▶ **Aim of the task**
Nothing but the lines from the one containing "The image size is (511, 397)." through the one containing "Task: Tap the Kopier lenke chain icon", both included, should be given again, each exactly as written below.

Data for this task section start

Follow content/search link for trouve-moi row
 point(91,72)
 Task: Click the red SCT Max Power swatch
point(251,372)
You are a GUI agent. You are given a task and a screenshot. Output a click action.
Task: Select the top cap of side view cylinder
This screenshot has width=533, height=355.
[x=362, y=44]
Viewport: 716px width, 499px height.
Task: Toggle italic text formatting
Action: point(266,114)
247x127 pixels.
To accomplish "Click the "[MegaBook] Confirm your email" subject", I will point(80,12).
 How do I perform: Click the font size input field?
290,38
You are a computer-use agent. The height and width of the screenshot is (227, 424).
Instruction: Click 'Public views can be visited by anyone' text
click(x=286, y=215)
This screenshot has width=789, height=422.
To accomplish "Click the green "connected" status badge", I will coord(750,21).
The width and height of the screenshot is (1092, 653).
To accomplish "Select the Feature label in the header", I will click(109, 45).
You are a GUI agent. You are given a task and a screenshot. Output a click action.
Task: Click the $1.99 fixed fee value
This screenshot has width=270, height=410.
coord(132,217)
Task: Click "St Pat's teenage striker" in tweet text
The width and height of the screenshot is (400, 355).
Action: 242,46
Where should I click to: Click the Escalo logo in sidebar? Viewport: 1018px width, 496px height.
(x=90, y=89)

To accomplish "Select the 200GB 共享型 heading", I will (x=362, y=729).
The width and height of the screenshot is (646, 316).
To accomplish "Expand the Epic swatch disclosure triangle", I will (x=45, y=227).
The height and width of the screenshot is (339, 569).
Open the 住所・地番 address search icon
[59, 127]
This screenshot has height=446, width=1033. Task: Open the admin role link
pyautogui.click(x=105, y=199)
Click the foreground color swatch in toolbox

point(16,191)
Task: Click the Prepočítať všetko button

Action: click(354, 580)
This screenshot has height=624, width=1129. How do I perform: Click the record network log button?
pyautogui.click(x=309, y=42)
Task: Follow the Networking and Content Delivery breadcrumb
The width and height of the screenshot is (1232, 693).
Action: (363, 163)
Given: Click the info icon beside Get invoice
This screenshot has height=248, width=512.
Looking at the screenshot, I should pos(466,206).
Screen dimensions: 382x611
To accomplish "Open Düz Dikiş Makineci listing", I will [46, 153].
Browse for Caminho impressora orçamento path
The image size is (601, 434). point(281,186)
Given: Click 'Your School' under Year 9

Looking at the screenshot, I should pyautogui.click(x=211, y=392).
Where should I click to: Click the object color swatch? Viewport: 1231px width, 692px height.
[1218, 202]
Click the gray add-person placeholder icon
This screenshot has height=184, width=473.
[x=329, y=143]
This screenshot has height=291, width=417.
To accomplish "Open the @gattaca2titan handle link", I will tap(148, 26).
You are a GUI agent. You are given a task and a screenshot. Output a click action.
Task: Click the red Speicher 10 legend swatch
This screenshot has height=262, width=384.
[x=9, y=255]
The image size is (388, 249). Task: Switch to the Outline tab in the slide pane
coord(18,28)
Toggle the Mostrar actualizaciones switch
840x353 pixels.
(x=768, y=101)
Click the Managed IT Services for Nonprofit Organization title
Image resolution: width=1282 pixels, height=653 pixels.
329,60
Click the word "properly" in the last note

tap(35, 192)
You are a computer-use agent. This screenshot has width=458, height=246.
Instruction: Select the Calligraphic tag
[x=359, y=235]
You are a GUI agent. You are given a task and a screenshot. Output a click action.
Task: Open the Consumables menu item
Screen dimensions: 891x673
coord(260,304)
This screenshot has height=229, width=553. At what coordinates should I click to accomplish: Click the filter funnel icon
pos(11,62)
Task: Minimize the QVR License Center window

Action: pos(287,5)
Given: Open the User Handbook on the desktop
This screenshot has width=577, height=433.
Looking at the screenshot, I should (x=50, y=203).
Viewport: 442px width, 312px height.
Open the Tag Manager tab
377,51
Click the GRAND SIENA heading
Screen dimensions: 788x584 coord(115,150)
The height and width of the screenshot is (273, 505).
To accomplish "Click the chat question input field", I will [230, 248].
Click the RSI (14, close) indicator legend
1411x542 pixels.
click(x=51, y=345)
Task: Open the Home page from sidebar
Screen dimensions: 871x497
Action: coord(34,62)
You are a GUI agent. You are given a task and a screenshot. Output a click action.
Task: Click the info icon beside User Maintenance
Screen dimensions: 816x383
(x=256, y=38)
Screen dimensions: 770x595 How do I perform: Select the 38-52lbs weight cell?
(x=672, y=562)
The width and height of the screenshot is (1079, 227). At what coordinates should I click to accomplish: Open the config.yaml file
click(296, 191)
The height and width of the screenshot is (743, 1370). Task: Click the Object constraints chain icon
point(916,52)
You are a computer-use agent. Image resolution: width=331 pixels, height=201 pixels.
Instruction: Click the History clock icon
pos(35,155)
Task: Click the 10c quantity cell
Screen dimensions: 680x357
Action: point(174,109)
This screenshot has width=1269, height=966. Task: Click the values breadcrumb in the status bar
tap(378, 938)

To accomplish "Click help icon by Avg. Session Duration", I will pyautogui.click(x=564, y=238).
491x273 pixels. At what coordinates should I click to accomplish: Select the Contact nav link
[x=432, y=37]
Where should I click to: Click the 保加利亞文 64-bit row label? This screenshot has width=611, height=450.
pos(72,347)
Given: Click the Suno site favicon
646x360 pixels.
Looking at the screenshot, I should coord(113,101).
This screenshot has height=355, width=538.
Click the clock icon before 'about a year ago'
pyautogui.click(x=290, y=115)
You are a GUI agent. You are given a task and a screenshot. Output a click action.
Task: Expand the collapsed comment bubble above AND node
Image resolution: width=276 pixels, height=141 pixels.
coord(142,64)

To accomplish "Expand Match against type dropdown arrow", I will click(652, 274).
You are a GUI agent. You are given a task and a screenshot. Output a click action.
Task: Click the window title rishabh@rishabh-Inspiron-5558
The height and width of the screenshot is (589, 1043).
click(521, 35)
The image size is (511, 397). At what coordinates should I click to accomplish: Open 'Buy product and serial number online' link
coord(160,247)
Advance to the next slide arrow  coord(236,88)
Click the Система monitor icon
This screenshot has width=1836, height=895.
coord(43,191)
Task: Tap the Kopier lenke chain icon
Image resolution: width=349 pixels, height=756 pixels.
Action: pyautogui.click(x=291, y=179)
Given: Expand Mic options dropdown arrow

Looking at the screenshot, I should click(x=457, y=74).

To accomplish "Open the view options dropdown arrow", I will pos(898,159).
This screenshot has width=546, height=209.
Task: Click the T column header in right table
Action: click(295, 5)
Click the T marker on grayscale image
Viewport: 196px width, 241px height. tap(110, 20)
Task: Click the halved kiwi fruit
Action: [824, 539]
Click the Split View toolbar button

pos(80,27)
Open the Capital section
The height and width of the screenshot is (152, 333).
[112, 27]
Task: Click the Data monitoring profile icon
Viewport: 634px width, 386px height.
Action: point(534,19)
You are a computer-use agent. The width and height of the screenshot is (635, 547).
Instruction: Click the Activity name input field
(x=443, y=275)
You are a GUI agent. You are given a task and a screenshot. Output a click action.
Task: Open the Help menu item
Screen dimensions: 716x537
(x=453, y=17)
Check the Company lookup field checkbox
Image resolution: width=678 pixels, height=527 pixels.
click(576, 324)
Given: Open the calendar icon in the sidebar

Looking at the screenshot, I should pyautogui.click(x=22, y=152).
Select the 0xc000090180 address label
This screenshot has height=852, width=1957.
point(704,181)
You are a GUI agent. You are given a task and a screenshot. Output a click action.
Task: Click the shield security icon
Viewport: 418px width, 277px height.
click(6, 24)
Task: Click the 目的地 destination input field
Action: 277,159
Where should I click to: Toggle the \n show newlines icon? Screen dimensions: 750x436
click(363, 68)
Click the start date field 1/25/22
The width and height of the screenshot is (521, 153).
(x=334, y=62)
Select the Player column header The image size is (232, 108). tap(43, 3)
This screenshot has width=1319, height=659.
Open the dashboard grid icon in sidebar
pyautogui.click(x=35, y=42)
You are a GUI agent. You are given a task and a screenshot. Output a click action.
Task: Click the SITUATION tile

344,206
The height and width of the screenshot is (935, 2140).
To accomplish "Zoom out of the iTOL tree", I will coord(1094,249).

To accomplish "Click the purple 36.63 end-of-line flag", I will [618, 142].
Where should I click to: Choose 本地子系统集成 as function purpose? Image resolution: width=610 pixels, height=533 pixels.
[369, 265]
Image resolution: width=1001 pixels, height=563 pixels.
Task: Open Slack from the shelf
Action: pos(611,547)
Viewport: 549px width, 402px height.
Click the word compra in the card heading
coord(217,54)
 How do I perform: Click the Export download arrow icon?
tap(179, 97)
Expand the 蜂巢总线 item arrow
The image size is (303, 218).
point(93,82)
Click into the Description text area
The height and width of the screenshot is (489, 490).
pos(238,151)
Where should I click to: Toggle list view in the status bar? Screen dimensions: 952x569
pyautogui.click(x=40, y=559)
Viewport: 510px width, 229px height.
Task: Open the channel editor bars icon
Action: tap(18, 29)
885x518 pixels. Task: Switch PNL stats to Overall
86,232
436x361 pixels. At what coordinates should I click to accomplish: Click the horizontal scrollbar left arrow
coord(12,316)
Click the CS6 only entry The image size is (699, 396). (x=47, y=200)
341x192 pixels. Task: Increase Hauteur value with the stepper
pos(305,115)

Data for this task section end

▶ **Result**
The image size is (511, 397). At what coordinates should I click to accomplish: Open 'Buy product and serial number online' link
coord(160,247)
Advance to the next slide arrow  coord(236,88)
Click the Система monitor icon
This screenshot has width=1836, height=895.
coord(43,191)
Task: Tap the Kopier lenke chain icon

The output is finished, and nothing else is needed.